Reproduce the records below in their entirety, character for character.

* **Material provided**
* * * *
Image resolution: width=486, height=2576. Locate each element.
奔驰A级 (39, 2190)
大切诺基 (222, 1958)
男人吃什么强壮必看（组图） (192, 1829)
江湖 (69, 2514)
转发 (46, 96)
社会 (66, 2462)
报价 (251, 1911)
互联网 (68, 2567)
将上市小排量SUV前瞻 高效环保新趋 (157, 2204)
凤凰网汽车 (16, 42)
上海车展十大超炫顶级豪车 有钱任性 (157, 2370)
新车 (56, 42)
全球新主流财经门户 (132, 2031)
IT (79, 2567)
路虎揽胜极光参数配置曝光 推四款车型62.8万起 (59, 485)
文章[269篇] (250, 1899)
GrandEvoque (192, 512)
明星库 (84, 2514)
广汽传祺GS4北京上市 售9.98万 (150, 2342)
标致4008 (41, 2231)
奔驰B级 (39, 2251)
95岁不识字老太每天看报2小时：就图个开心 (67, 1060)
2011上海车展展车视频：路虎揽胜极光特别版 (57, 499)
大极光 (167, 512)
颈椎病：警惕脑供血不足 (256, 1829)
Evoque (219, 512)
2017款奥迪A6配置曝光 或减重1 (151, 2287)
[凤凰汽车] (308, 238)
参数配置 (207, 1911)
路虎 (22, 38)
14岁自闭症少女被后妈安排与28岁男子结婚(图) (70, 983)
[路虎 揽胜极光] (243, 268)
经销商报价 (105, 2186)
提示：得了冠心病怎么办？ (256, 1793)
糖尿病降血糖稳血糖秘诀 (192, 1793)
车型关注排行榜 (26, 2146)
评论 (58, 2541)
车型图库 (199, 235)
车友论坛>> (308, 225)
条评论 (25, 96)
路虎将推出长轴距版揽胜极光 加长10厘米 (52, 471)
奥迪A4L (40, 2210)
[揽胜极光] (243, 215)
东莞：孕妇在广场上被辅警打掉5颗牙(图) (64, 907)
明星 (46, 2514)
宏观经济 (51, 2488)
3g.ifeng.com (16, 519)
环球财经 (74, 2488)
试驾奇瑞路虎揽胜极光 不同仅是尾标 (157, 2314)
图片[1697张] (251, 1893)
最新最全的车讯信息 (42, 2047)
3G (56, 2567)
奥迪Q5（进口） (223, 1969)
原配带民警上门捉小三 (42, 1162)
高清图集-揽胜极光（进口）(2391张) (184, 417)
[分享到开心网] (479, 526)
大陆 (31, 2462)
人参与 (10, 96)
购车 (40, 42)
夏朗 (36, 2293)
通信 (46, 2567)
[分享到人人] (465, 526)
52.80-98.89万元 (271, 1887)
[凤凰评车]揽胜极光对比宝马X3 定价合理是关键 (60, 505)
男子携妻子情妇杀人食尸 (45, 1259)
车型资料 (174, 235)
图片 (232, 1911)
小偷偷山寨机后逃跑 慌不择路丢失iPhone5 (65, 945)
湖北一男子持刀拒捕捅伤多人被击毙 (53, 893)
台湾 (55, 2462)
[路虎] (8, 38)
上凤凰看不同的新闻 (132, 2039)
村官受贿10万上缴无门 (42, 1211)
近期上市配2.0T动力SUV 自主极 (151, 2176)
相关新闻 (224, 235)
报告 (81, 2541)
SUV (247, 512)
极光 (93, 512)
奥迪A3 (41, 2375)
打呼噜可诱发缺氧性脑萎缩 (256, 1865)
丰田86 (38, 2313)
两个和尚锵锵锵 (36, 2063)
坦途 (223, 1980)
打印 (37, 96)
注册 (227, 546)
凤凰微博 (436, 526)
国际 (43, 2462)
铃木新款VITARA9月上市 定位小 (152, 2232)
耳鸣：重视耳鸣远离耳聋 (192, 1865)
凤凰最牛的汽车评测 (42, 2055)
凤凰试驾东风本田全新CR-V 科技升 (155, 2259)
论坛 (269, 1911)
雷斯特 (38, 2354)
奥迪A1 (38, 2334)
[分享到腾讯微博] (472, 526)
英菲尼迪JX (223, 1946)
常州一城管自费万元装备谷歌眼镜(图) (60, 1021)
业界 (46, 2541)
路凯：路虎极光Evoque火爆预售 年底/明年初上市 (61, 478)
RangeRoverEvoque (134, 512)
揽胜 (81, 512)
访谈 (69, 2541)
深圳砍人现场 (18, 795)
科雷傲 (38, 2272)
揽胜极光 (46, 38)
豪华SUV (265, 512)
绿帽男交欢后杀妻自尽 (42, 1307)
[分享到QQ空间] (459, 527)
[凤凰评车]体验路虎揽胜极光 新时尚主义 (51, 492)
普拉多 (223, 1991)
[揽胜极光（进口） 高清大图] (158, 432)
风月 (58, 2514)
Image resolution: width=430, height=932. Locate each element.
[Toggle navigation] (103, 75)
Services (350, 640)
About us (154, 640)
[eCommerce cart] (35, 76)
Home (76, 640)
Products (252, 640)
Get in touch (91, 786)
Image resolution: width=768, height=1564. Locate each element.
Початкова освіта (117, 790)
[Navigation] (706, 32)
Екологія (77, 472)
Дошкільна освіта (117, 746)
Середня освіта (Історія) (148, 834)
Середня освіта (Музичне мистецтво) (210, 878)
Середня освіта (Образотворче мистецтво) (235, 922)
* * * *
* **Problem solution**
Image resolution: width=486, height=2576. Locate each element.
奔驰A级 (39, 2190)
大切诺基 (222, 1958)
男人吃什么强壮必看（组图） (192, 1829)
江湖 (69, 2514)
转发 (46, 96)
社会 (66, 2462)
报价 (251, 1911)
互联网 (68, 2567)
将上市小排量SUV前瞻 高效环保新趋 (157, 2204)
凤凰网汽车 (16, 42)
上海车展十大超炫顶级豪车 有钱任性 (157, 2370)
新车 (56, 42)
全球新主流财经门户 (132, 2031)
IT (79, 2567)
路虎揽胜极光参数配置曝光 推四款车型62.8万起 (59, 485)
文章[269篇] (250, 1899)
GrandEvoque (192, 512)
明星库 (84, 2514)
广汽传祺GS4北京上市 售9.98万 (150, 2342)
标致4008 (41, 2231)
奔驰B级 (39, 2251)
95岁不识字老太每天看报2小时：就图个开心 (67, 1060)
2011上海车展展车视频：路虎揽胜极光特别版 (57, 499)
大极光 (167, 512)
颈椎病：警惕脑供血不足 (256, 1829)
Evoque (219, 512)
2017款奥迪A6配置曝光 或减重1 (151, 2287)
[凤凰汽车] (308, 238)
参数配置 (207, 1911)
路虎 (22, 38)
14岁自闭症少女被后妈安排与28岁男子结婚(图) (70, 983)
[路虎 揽胜极光] (243, 268)
经销商报价 (105, 2186)
提示：得了冠心病怎么办？ (256, 1793)
糖尿病降血糖稳血糖秘诀 (192, 1793)
车型关注排行榜 (26, 2146)
评论 (58, 2541)
车型图库 (199, 235)
车友论坛>> (308, 225)
条评论 (25, 96)
路虎将推出长轴距版揽胜极光 加长10厘米 (52, 471)
奥迪A4L (40, 2210)
[揽胜极光] (243, 215)
东莞：孕妇在广场上被辅警打掉5颗牙(图) (64, 907)
明星 (46, 2514)
宏观经济 (51, 2488)
3g.ifeng.com (16, 519)
环球财经 (74, 2488)
试驾奇瑞路虎揽胜极光 不同仅是尾标 (157, 2314)
图片[1697张] (251, 1893)
最新最全的车讯信息 (42, 2047)
3G (56, 2567)
奥迪Q5（进口） (223, 1969)
原配带民警上门捉小三 (42, 1162)
高清图集-揽胜极光（进口）(2391张) (184, 417)
[分享到开心网] (479, 526)
大陆 (31, 2462)
人参与 (10, 96)
购车 (40, 42)
夏朗 (36, 2293)
通信 (46, 2567)
[分享到人人] (465, 526)
52.80-98.89万元 (271, 1887)
[凤凰评车]揽胜极光对比宝马X3 定价合理是关键 (60, 505)
男子携妻子情妇杀人食尸 (45, 1259)
车型资料 (174, 235)
图片 (232, 1911)
小偷偷山寨机后逃跑 慌不择路丢失iPhone5 (65, 945)
湖北一男子持刀拒捕捅伤多人被击毙 (53, 893)
台湾 (55, 2462)
[路虎] (8, 38)
上凤凰看不同的新闻 (132, 2039)
村官受贿10万上缴无门 (42, 1211)
近期上市配2.0T动力SUV 自主极 (151, 2176)
相关新闻 (224, 235)
报告 (81, 2541)
SUV (247, 512)
极光 (93, 512)
奥迪A3 (41, 2375)
打呼噜可诱发缺氧性脑萎缩 (256, 1865)
丰田86 (38, 2313)
两个和尚锵锵锵 (36, 2063)
坦途 (223, 1980)
打印 (37, 96)
注册 (227, 546)
凤凰微博 (436, 526)
国际 (43, 2462)
铃木新款VITARA9月上市 定位小 (152, 2232)
耳鸣：重视耳鸣远离耳聋 (192, 1865)
凤凰最牛的汽车评测 (42, 2055)
凤凰试驾东风本田全新CR-V 科技升 (155, 2259)
论坛 (269, 1911)
雷斯特 (38, 2354)
奥迪A1 (38, 2334)
[分享到腾讯微博] (472, 526)
英菲尼迪JX (223, 1946)
常州一城管自费万元装备谷歌眼镜(图) (60, 1021)
业界 (46, 2541)
路凯：路虎极光Evoque火爆预售 年底/明年初上市 (61, 478)
RangeRoverEvoque (134, 512)
揽胜 (81, 512)
访谈 (69, 2541)
深圳砍人现场 (18, 795)
科雷傲 (38, 2272)
揽胜极光 (46, 38)
豪华SUV (265, 512)
绿帽男交欢后杀妻自尽 (42, 1307)
[分享到QQ空间] (459, 527)
[凤凰评车]体验路虎揽胜极光 新时尚主义 (51, 492)
普拉多 (223, 1991)
[揽胜极光（进口） 高清大图] (158, 432)
风月 (58, 2514)
Image resolution: width=430, height=932. Locate each element.
[Toggle navigation] (103, 75)
Services (350, 640)
About us (154, 640)
[eCommerce cart] (35, 76)
Home (76, 640)
Products (252, 640)
Get in touch (91, 786)
Image resolution: width=768, height=1564. Locate each element.
Початкова освіта (117, 790)
[Navigation] (706, 32)
Екологія (77, 472)
Дошкільна освіта (117, 746)
Середня освіта (Історія) (148, 834)
Середня освіта (Музичне мистецтво) (210, 878)
Середня освіта (Образотворче мистецтво) (235, 922)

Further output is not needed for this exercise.